The social media giant is launching a “Voting Information Center” on Facebook and Instagram that will include details on registering to vote, polling places and voting by mail. It will draw the information from state election officials and local election authorities.

Facebook and its CEO, Mark Zuckerberg, continue to face criticism for not removing or labeling posts by Trump that that spread misinformation about voting by mail and, many said, encouraged violence against protesters.


Testing tradition, Trump taps US official to lead Latin bank

MIAMI (AP) — The Trump administration plans to nominate its top White House official for Latin America to lead the Inter-American Development Bank.

The move intends to break a six-decade tradition of choosing the bank’s leadership from candidates in that region.

The Treasury Department said Tuesday that Mauricio Claver-Carone can provide leadership that will strengthen the development bank’s ability to help the region recover from the coronavirus pandemic.

Since its founding in 1959, the Washington-based bank has always been led by chiefs from among the borrowing nations in Latin America.
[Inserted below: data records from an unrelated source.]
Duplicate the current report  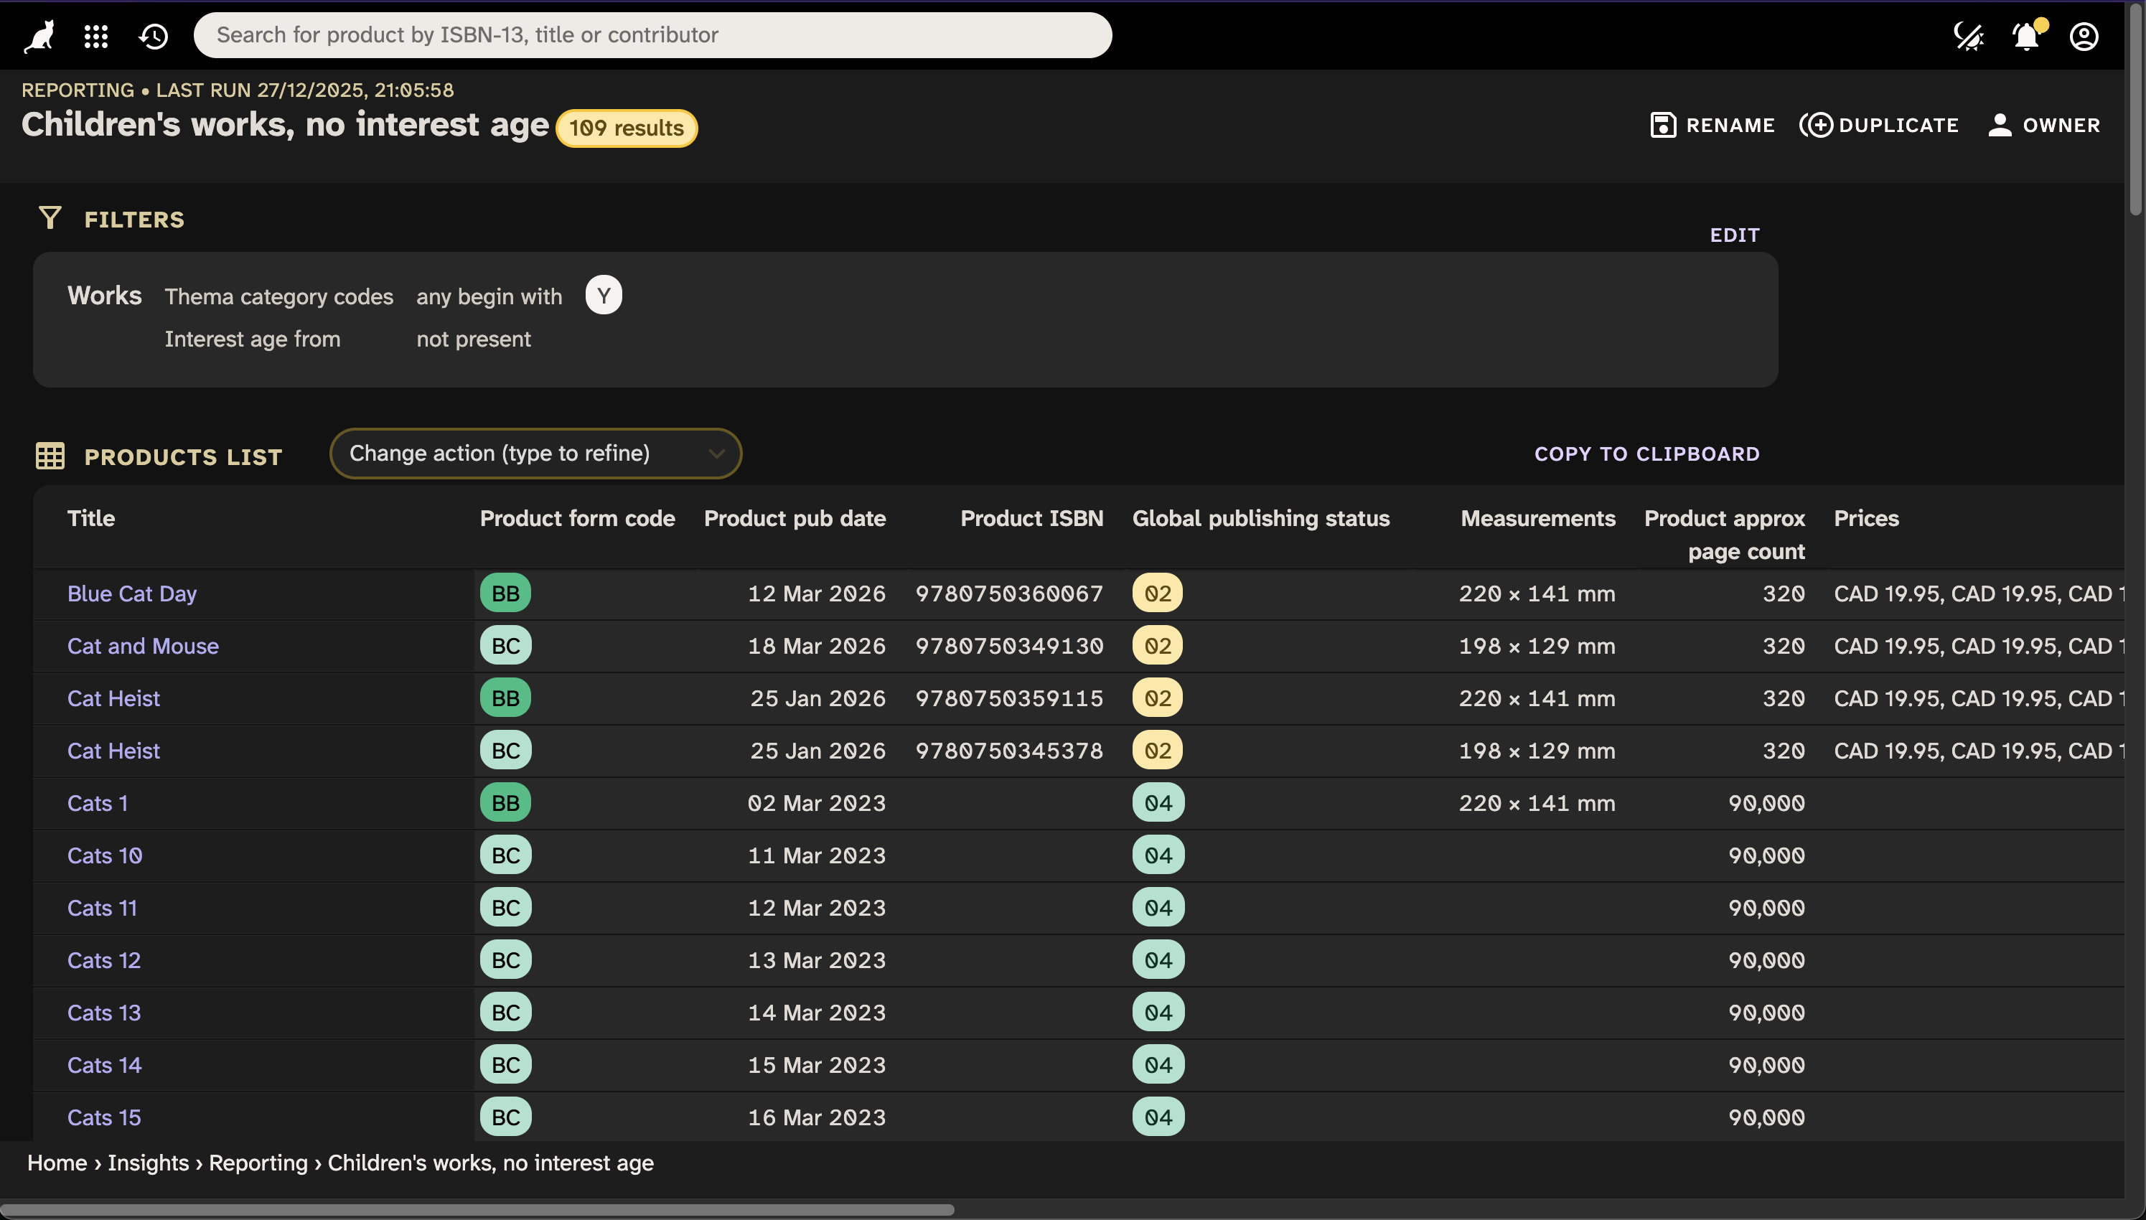(1880, 126)
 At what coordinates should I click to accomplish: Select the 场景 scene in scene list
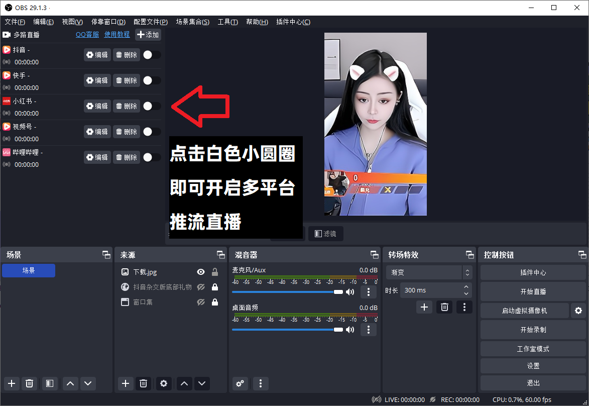29,270
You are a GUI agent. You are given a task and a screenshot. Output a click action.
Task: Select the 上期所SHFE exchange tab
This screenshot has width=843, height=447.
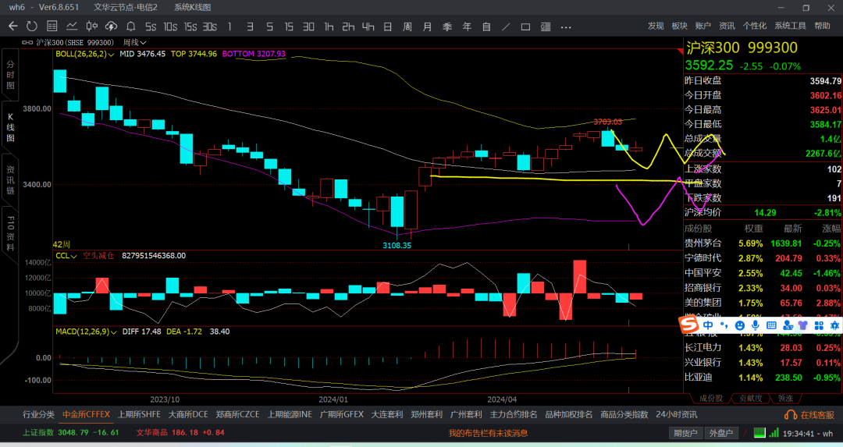[139, 415]
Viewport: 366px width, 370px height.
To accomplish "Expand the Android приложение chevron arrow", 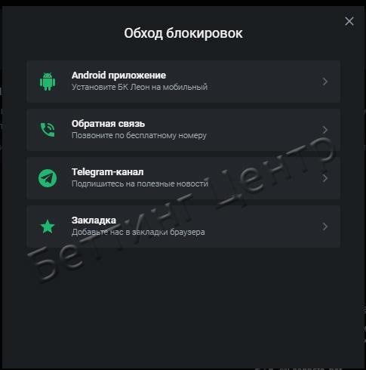I will pos(324,82).
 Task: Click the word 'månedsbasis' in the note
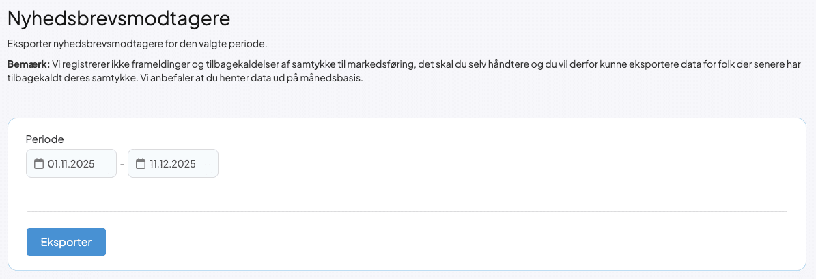(x=339, y=78)
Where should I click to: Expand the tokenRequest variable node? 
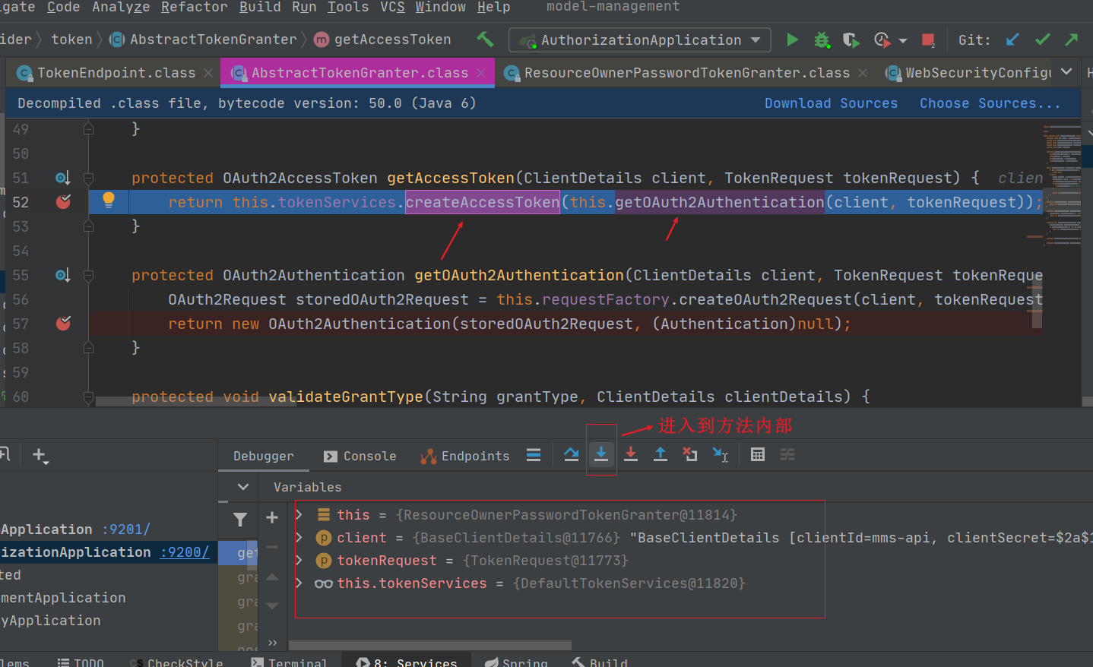point(299,561)
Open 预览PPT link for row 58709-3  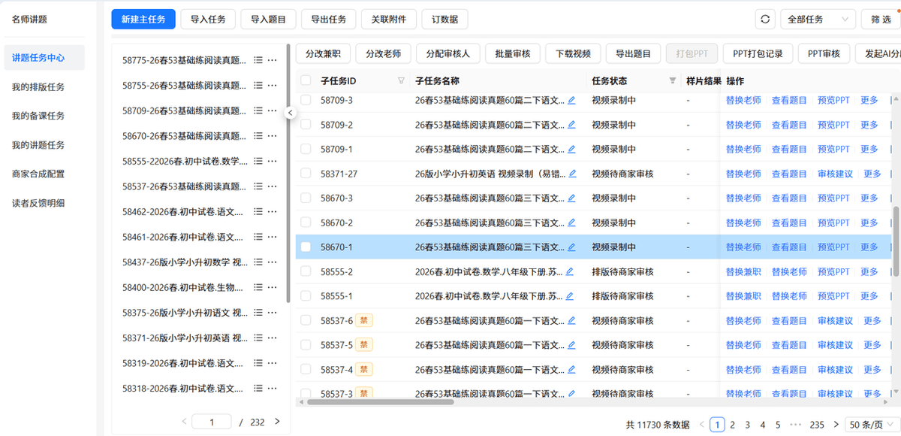click(x=833, y=99)
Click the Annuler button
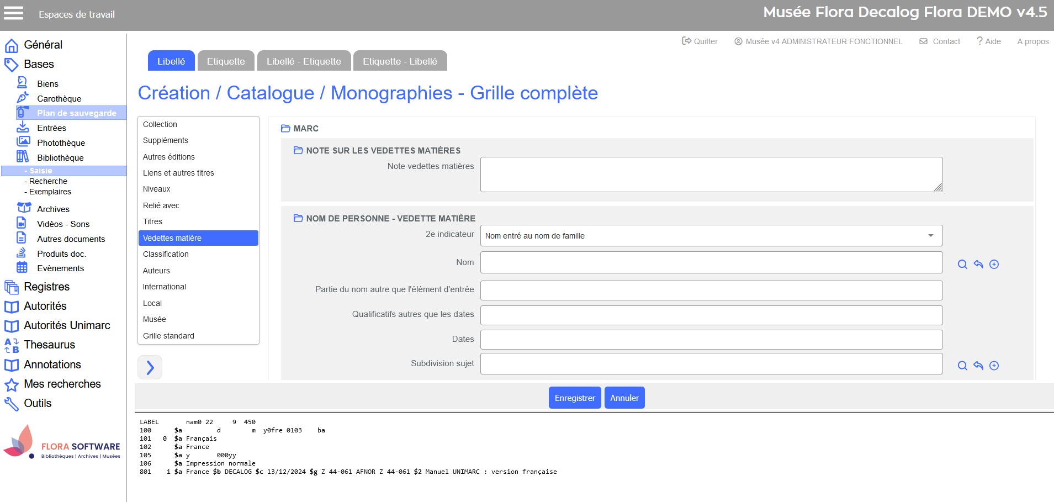Viewport: 1054px width, 502px height. (624, 398)
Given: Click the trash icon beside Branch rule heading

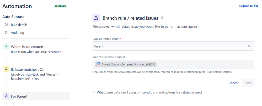Looking at the screenshot, I should tap(162, 18).
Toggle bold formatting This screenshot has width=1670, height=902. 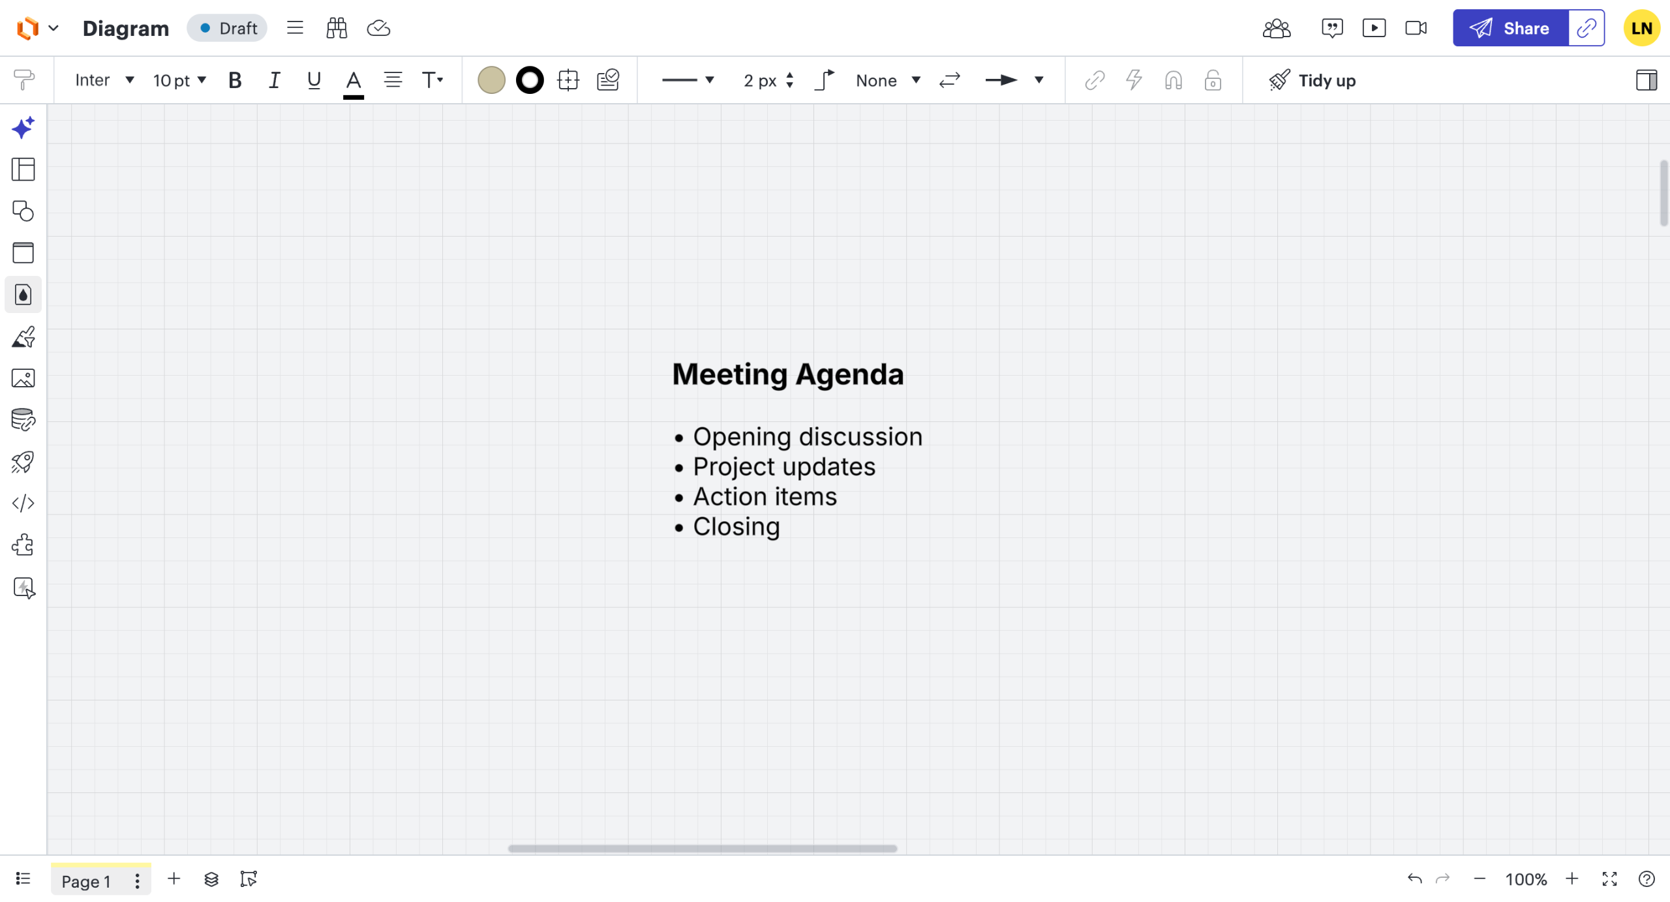(235, 80)
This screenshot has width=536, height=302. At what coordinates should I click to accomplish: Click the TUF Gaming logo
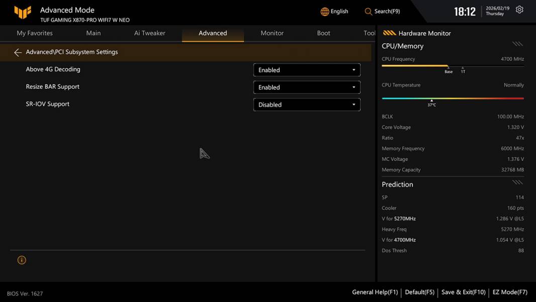(x=23, y=13)
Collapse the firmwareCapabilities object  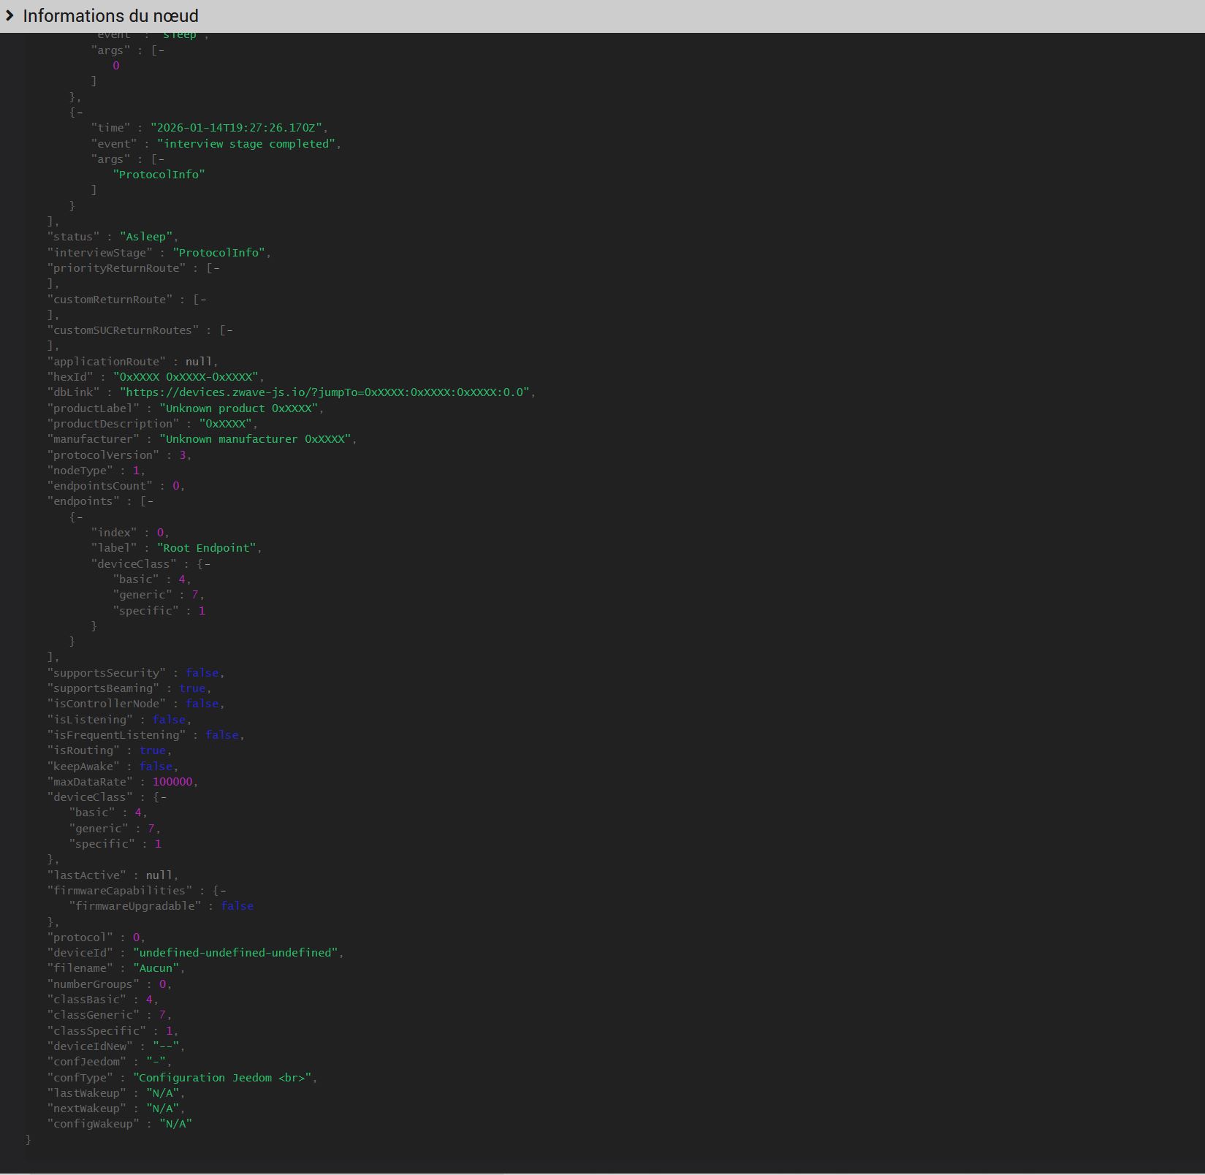222,891
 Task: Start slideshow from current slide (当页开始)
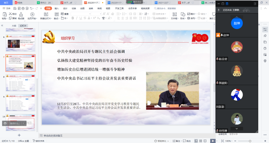pos(32,14)
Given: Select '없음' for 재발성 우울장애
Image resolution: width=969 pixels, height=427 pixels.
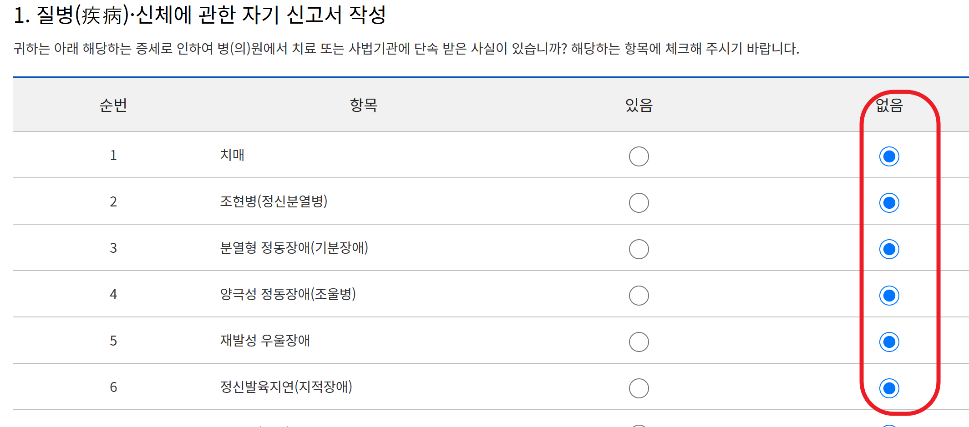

As senior director for Latin American policy at the National Security Council, Claver-Carone has overseen U.S. efforts to remove Venezuelan President Nicolas Maduro.


FCC calls hours-long T-Mobile service outage 'unacceptable'

NEW YORK (AP) — The head of the U.S. communications regulator says T-Mobile’s nationwide, hours-long outage Monday was “unacceptable” and that the Federal Communications Commission will investigate.

The FCC has fined telecom companies in the past for network outages.

T-Mobile, one of the country’s three largest wireless service providers, said it had a “voice and text issue” that began around noon EDT Monday. The company said at 1 a.m. Tuesday that all problems had been resolved.

The company blamed an internet-traffic issue that caused problems with its network for the outage. AT&T and Verizon said their networks were working normally.


Arkansas AG sues TV pastor over virus treatment claims

LITTLE ROCK, Ark. (AP) — Arkansas' attorney general has sued Missouri-based TV pastor Jim Bakker over his promotion of a product falsely touted as a cure for the illness caused by the coronavirus.

Attorney General Leslie Rutledge filed the lawsuit in Arkansas against Bakker and Morningside Church Productions. It comes three months after the state of Missouri filed a similar lawsuit.

The lawsuit says 385 Arkansans purchased approximately $60,524 worth of colloidal silver, a product often sold on the internet as a dietary supplement. The liquid solution has often been falsely peddled as a miracle solution to boost the immune system and cure diseases.

Rutledge's says Bakker “exploited Arkansas consumers by leveraging COVID-19 fears” to sell the product.


Donations to fight virus, injustice could sustain charities

SEATTLE (AP) — A recession is expected to curtail Americans’ generosity following a record year for charitable donations. But the recent wave of money dedicated to fighting the coronavirus and racial inequality in the U.S. is offering a beacon of hope for nonprofits in 2020.

The Giving USA report released Tuesday estimates nearly $450 billion was donated to charities in 2019.

The 2.4% uptick from the previous year when adjusted for inflation marked a record year for giving that reflected a booming economy.

Individuals continue to make up the majority of dollars donated, or nearly 70% in 2019. The rest is given by foundations, corporations and others.